GO.ID | Term | Annotated Genes from Entire Genome | Significant Genes Determined within Marker Regions with SNPs and Indels | Expected Number of Genes within Marker Regions | ClassicFisher p-value |
Biological process |
GO:0051235 | Maintenance of location | 26 | 2 | 0.05 | 0.000065 |
GO:0006259 | DNA metabolic process | 9654 | 39 | 18.68 | 0.00027 |
GO:0044260 | Cellular macromolecule metabolic process | 11818 | 40 | 22.87 | 0.00041 |
GO:0006139 | Nucleobase-containing compound metabolic process | 14236 | 44 | 27.55 | 0.00057 |
GO:0006807 | Nitrogen compound metabolic process | 20436 | 52 | 39.54 | 0.00064 |
GO:0051651 | Maintenance of location in cell | 19 | 2 | 0.04 | 0.00079 |
GO:0045185 | Maintenance of protein location | 19 | 2 | 0.04 | 0.00096 |
GO:1901360 | Organic cyclic compound metabolic process | 14654 | 44 | 28.36 | 0.00098 |
GO:0090304 | Nucleic acid metabolic process | 13677 | 44 | 26.46 | 0.00268 |
GO:0043170 | Macromolecule metabolic process | 19501 | 51 | 37.73 | 0.00275 |
GO:0044237 | Cellular metabolic process | 20735 | 51 | 40.12 | 0.00326 |
GO:0034641 | Cellular nitrogen compound metabolic process. | 15376 | 45 | 29.75 | 0.00429 |
GO:0046483 | Heterocycle metabolic process | 14523 | 44 | 28.1 | 0.00589 |
GO:0006725 | Cellular aromatic compound metabolic | 14624 | 44 | 28.3 | 0.0072 |
GO:0009987 | Cellular process | 25449 | 56 | 49.24 | 0.00773 |
Cellular component |
GO:0005615 | extracellular space | 12 | 1 | 0.01 | 0.011 |
GO:0005875 | microtubule associated complex | 42 | 1 | 0.04 | 0.017 |
GO:0005576 | extracellular region | 279 | 1 | 0.24 | 0.229 |
GO:0005856 | cytoskeleton | 275 | 1 | 0.24 | 0.312 |
GO:0005737 | cytoplasm | 1469 | 2 | 1.26 | 0.401 |
GO:0043232 | intracellular non-membrane-bounded organelle | 1611 | 2 | 1.38 | 0.438 |
GO:0043228 | non-membrane-bounded organelle | 1611 | 2 | 1.38 | 0.438 |
Ren 2 GB713 on D11 also has a structural difference (> 250 KB) shared by both BARBREN-713 and BAR 32 − 30 that contains CNV of constitutively upregulated genes PSC355.A11G349900 (Gorai.007G333200.1) and PSC355.A11G50000 (Gorai.N015800.1-JGI_221_v2.1), which are annotated as NB-ARC domain containing disease resistance protein (Figs. 3 & 4).
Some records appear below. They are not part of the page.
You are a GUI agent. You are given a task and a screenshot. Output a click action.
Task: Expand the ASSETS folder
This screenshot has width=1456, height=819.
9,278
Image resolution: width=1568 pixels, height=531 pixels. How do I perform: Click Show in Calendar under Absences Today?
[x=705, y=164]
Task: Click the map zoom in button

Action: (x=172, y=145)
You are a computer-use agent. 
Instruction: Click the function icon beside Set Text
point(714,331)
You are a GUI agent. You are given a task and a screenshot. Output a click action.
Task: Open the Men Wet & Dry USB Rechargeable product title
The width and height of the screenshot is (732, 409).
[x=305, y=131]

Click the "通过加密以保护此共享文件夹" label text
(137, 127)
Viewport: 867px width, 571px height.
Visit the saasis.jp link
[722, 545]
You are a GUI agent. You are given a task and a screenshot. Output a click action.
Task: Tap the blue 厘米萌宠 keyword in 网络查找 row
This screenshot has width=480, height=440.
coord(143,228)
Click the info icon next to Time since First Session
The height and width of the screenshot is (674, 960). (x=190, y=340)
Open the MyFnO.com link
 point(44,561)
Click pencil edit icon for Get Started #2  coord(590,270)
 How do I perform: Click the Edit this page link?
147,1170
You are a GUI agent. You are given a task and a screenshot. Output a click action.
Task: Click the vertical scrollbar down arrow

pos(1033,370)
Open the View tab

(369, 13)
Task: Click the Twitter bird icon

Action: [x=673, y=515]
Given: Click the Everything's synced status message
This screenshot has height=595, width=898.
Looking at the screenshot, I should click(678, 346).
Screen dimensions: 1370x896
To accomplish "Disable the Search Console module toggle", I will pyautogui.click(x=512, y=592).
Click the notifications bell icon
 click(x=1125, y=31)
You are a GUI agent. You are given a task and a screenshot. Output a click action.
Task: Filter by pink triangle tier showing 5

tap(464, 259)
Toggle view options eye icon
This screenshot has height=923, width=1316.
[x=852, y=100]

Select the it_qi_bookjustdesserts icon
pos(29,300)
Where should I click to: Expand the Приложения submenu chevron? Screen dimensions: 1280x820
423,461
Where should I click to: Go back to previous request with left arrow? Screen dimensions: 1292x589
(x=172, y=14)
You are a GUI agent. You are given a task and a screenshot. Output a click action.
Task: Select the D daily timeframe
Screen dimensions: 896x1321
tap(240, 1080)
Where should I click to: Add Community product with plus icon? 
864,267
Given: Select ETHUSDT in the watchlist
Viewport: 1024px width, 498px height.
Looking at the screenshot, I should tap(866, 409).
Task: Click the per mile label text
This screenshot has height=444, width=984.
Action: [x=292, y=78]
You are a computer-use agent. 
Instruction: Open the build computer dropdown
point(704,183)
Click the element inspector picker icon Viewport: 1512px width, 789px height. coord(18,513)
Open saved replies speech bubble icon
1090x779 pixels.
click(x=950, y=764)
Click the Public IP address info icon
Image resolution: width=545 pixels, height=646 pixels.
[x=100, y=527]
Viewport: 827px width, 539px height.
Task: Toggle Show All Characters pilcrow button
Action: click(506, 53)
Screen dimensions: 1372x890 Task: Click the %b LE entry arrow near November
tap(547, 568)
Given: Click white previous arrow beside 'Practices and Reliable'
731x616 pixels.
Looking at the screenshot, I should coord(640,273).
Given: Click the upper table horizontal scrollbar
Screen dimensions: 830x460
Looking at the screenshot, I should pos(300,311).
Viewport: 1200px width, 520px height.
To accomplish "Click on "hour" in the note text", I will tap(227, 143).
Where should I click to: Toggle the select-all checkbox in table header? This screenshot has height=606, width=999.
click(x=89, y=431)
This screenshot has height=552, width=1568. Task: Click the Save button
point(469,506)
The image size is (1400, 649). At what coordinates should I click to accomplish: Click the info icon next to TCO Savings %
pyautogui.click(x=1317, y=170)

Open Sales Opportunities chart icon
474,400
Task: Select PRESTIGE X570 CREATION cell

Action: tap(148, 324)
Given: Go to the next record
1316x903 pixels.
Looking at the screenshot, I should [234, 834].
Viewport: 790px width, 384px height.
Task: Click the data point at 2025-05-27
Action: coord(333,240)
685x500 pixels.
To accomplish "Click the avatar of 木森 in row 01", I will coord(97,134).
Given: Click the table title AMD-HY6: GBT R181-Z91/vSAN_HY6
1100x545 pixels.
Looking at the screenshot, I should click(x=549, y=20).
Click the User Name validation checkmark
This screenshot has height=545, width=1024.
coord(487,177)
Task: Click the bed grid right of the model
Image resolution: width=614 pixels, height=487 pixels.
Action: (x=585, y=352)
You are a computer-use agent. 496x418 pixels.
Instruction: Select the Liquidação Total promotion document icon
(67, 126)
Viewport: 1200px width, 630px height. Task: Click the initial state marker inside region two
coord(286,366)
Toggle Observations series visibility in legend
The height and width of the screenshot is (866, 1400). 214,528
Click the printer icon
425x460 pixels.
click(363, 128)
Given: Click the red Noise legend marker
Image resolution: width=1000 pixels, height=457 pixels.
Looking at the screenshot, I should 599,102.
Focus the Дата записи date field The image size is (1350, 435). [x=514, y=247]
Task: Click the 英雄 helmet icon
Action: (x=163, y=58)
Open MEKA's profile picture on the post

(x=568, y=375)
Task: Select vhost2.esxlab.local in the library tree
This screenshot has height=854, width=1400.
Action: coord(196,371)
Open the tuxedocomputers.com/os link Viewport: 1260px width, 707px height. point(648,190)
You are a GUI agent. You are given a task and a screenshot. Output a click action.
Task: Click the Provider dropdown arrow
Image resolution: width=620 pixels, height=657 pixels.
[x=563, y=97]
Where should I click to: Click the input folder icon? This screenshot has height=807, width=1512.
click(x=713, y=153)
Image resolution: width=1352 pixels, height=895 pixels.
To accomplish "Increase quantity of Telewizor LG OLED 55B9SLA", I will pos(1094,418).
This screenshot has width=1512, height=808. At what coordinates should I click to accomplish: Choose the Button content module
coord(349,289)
RepeatModeler identified several classes of transposable elements (TEs) flanking these NB-ARC domain-containing proteins on Ren2GB713. Notably the tandem helitron repeat reveals a possible mechanism by which these duplications have arisen in resistant Pima-derived lines (Fig. 4). Helitrons are a Class 2 TE named after their “rolling circle” mechanism of duplication (Kapitonov and Jurka 2001). This operation can be associated with tandem repeats as the single-stranded intermediate can be ligated back into the genome. Furthermore, there are differences in paralogy of these genes between BAR 32 − 30 and BARBREN-713. For Gorai.007G333200.1 we identified two paralogs in BARBREN-713 and one in BAR 32 − 30, which is shared and identical to one copy in BARBREN-713 (Supplemental Figure S1). HiFi read coverage corroborates the observed copy number differences between the BARBREN-713 and BAR 32 − 30. There are three and two discrete peaks in these lines, respectively, with ~ 30% more read coverage overall compared to this syntenic region in PSC355 (Supplemental Figure S1).